* _Document extract_
※
# Unknown P-39



## GrizBArizona (Jul 27, 2022)

Photo-slide I bought. Long time ago.

Completely unknown...

Pith helmets are a clue, right?

Tail is unreadable despite legit, slide-projection at very high-magnification. Tail appears black at high mag.

What is that on the back of the truck?


----------



## fubar57 (Jul 27, 2022)

I can only see a soldier on the back

Reactions: Agree Agree:
1 | Like List reactions


----------



## GrizBArizona (Jul 27, 2022)

Just looks like some kind of unnecessary beacon, no idea. 
Havent seen that on a truck.

Any idea on the P-39 or location?


----------



## gumbyk (Jul 27, 2022)

GrizBArizona said:


> Just looks like some kind of unnecessary beacon, no idea.
> Havent seen that on a truck.
> 
> Any idea on the P-39 or location?


That's just someone standing on the back.
My first impression on location is that it reminds me of Papua New Guinea, where they were operated.
※
* _Data provided_

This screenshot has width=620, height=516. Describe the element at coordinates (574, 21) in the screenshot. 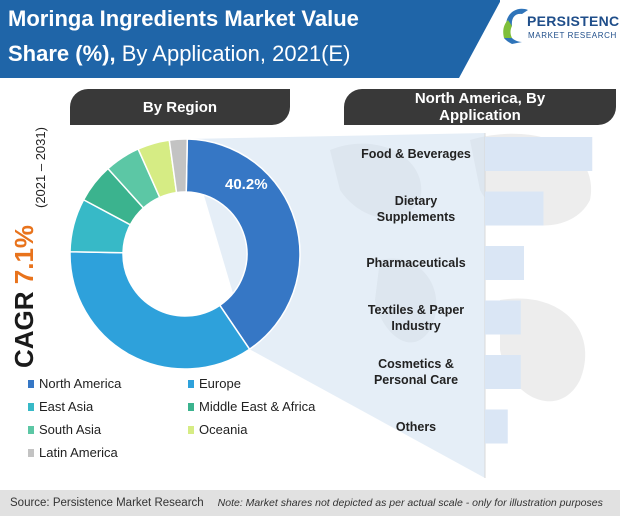

I see `logo-name: PERSISTENCE` at that location.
※
* _What to do_
A) In the P-39 forum thread, replace "clue" with "hint", and write out the passage starting with "Completely unknown..." and going on through "at high mag.".
B) Answer these about the P-39 forum thread:
(i) On what date were the posts made?
(ii) What does fubar57 say they can see on the back of the truck?
(iii) Where does gumbyk's first impression place the location?
C) Translate this sentence from the P-39 forum thread into Spanish: "Pith helmets are a clue, right?"
The data is separate material and has no connection to the P-39 forum thread.

* _Results of the exercise_
A)
Completely unknown...

Pith helmets are a hint, right?

Tail is unreadable despite legit, slide-projection at very high-magnification. Tail appears black at high mag.

B)
(i) Jul 27, 2022
(ii) A soldier
(iii) Papua New Guinea

C) Los salacots son una pista, ¿verdad?